Vor diesem Hintergrund drängt die Branche auf Korrekturen an den Rahmenbedingungen, damit der Bestand nicht schrumpft. „Die meisten unserer Mitglieder möchten ihre Anlage aber auch über diesen Zeitraum hinaus betreiben“, sagte der Präsident des Fachverbands Biogas, Horst Seide, auf der Biogas Convention, die parallel zur Messe Energy Decentral in Hannover stattfindet.
Das im April 2000 in Kraft getretene Erneuerbare-Energien-Gesetz (EEG) garantiert einen festen Strompreis für die Dauer von 20 Jahre. Für die meisten Biogasanlagen liegt dieser bei 20 bis 22 ct/kWh. Wer von Anfang an dabei war muss sich jetzt entscheiden, welchen Weg er künftig einschlagen wird.
Seit der EEG-Novellierung 2017 gibt es keinen festgeschriebenen Strompreis mehr. Stattdessen wird über Ausschreibungen die Vergütungshöhe geregelt. Diese ist allerdings aktuell auf maximal 14,58 ct/kWh für Neuanlagen bzw. 16,56 ct/kWh für Bestandsanlagen gedeckelt. „Dass sich zu diesen Konditionen kaum eine Biogasanlage betreiben lässt, zeigen nicht zuletzt die Teilnehmerzahlen an den ersten beiden Ausschreibungsrunden für Biomasse: nur 77 der möglichen 225 Megawatt installierter Leistung wurden abgerufen“, führt der Fachverband Biogas aus.

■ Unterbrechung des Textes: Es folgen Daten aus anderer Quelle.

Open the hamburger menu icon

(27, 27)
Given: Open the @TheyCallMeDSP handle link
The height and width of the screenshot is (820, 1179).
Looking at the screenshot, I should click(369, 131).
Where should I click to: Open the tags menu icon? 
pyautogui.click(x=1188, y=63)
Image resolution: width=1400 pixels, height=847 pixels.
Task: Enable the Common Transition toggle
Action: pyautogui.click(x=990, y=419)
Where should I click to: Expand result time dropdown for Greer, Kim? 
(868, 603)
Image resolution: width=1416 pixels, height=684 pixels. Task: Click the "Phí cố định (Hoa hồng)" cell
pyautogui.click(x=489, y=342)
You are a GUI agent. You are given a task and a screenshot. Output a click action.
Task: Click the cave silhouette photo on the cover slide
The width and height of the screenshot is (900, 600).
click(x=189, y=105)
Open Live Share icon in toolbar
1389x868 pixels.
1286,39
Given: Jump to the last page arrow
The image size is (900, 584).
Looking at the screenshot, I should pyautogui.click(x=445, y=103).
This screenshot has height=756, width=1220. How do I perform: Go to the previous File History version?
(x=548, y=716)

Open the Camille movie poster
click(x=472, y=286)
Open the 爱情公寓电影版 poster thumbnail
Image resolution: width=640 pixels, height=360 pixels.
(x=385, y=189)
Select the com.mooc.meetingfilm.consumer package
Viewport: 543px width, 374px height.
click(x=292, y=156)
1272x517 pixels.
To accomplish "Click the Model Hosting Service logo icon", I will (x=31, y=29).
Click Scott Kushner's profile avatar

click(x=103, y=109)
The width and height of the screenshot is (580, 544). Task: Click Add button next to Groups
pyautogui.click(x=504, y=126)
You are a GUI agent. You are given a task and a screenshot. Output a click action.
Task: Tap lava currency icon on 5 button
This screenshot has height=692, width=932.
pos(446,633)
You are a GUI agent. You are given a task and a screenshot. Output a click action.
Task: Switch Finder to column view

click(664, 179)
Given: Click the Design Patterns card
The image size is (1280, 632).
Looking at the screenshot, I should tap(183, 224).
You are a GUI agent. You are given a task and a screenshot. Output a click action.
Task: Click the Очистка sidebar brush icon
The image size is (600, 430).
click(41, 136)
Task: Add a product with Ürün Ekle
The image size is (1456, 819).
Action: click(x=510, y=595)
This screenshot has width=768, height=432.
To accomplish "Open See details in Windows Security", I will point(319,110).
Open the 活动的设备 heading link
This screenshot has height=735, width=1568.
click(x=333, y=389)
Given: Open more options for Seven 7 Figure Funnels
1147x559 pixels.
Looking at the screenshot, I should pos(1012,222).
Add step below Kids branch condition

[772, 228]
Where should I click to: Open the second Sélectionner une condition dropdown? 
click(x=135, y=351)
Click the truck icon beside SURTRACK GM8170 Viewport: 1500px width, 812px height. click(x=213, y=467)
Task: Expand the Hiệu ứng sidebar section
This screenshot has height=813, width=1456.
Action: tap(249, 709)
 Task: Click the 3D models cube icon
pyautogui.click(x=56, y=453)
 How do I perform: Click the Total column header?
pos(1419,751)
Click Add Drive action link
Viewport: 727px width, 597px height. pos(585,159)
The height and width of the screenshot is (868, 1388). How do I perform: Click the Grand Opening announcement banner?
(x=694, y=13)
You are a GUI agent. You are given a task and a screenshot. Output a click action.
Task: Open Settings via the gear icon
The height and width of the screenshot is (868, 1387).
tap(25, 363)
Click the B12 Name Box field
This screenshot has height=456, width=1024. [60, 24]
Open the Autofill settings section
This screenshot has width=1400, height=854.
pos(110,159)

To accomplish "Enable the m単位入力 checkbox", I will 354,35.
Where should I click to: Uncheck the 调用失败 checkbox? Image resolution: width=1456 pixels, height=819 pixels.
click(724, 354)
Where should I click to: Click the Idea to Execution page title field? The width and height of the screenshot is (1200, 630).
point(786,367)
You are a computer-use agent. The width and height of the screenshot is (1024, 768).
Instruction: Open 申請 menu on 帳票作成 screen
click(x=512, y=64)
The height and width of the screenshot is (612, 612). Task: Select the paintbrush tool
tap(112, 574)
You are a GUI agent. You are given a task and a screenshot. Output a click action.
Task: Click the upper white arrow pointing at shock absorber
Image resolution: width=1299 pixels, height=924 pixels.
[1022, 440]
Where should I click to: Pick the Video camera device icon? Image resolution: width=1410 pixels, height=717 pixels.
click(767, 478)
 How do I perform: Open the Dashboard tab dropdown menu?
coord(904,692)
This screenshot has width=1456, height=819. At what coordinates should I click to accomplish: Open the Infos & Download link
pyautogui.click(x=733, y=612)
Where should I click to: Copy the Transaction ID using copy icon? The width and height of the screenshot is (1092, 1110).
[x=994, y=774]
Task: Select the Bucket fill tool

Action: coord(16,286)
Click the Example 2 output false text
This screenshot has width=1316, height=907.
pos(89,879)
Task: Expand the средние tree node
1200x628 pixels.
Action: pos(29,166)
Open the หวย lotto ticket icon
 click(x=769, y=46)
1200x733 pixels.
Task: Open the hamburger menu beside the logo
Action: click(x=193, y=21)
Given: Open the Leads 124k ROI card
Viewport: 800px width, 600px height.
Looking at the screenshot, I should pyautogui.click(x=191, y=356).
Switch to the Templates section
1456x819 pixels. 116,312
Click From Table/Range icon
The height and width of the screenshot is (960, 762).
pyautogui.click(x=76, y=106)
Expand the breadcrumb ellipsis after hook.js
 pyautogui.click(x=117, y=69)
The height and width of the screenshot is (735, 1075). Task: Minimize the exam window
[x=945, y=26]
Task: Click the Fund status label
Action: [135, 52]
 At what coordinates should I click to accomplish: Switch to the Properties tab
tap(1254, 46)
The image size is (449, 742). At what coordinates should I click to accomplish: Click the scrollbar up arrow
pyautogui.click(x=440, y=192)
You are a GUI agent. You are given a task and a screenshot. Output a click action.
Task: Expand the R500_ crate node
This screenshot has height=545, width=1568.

Branche erwartet aus Berlin „klare Signale pro Biogas“
Um weiter zu machen wären umfangreiche Investitionen an der Biogasanlage nötig. Diese würden die meisten Akteure aber nur tätigen, wenn aus Berlin „klare Signale pro Biogas“ kämen und eine ökonomisch darstellbare Perspektive erkennbar wäre. „Das nächste Jahr wird sowohl für die Biogasbranche als auch für die gesamte Entwicklung der erneuerbaren Energien ein Schicksalsjahr“, prophezeit Seide.
Der deutsche Biogaspark umfasst aktuell mehr als 9.300 Anlagen. Zusammen erzeugen diese Anlagen knapp 33 TWh Strom, was dem Jahresverbrauch von 9,4 Mio. Haushalten entspricht. Zudem können die Biogasanlagen – zumindest im Grundsatz – bedarfsgerecht Strom produzieren, anders als etwa Wind- und Solaranlagen. Die jährliche CO2-Einsparung beziffert der Fachverband Biogas auf rund 20 Mio. Tonnen CO2.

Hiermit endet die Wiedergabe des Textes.